Here the analyzer found identical subexpressions in the condition of the if statement — lleg.to >= 0 and lleg.fo >= 0. As you can see, the developer intended to check all the data members but made a typo. Instead of two identical subexpressions there must be checks for other variables:

if (   lleg.th >= 0 && lleg.kn >= 0 
    && rleg.th >= 0 && rleg.kn >= 0 
    && lleg.fo >= 0 && lleg.to >= 0
    && rleg.fo >= 0 && rleg.to >= 0)
{
  // ....
}

Conclusion

The analyzer found various kinds of errors in the project. I have described the Captain Blood's thirteen in this article, yo-ho-ho! You can find other bugs with the PVS-Studio analyzer as well.

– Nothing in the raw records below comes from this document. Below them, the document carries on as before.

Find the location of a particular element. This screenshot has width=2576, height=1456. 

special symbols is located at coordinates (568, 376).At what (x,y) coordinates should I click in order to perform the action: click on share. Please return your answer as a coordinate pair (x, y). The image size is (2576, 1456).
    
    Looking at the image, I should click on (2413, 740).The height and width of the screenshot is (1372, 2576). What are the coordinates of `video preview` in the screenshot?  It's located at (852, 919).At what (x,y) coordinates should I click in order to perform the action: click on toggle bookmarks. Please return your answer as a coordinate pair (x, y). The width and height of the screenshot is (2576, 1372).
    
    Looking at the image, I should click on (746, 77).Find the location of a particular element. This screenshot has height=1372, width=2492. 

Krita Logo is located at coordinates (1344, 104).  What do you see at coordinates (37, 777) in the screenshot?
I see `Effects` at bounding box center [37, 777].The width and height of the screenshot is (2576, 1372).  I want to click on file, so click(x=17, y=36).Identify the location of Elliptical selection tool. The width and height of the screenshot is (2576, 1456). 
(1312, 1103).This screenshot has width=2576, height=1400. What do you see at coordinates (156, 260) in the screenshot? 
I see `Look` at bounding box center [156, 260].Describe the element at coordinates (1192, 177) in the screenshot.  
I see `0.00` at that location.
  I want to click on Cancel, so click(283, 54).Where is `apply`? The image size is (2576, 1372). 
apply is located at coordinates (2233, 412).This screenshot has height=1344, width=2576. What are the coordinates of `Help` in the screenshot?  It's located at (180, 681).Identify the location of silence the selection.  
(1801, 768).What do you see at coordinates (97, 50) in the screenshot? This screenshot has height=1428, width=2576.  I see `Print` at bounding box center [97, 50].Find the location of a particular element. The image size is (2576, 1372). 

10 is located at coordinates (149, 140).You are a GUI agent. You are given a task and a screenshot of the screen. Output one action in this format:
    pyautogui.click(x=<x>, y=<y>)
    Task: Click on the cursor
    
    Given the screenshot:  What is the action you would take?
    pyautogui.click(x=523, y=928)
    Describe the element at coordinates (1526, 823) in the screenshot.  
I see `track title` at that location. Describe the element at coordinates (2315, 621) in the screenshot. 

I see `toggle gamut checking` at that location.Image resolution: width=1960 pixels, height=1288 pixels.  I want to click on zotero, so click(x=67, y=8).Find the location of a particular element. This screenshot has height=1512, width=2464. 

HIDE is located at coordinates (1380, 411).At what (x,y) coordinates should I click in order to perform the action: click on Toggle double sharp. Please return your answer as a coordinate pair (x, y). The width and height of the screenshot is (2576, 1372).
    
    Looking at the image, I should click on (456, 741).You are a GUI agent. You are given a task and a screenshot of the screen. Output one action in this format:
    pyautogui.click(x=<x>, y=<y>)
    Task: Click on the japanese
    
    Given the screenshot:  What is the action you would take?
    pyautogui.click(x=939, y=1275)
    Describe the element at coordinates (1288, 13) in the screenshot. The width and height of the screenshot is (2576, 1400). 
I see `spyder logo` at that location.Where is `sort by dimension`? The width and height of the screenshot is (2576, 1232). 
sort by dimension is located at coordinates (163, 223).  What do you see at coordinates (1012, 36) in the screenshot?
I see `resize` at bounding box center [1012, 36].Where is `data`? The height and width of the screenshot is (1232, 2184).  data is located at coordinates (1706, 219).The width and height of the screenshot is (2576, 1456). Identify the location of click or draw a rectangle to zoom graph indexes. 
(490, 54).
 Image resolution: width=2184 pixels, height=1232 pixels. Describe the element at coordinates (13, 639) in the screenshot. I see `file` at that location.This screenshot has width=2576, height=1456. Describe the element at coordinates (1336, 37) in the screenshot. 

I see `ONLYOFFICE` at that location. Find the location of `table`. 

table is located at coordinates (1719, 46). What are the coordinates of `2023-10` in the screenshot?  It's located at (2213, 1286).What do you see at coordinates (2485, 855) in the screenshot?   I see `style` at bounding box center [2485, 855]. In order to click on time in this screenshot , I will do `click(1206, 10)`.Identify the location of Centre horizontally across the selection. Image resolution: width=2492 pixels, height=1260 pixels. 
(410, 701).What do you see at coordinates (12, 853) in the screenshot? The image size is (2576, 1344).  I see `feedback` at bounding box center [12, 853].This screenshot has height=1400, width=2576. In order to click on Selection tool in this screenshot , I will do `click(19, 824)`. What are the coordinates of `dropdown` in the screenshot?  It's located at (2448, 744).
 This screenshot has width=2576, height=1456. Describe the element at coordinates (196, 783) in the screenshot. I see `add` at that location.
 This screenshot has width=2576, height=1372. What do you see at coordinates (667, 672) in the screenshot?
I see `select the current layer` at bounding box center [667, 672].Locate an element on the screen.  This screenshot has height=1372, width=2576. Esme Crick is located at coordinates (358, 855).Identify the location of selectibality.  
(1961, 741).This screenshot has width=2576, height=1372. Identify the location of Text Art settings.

That's a good incentive to give the analyzer a try (if you have not yet). And it would be even more compelling to see what you can find in your own code or that of your teammates :)

I'd like to thank people who made it possible to finally see the game, as well as those who developed it and supported the game with reviews, articles and discussions. Well, whether the "Arabella" would fo down or not, let the readers decide for themselves!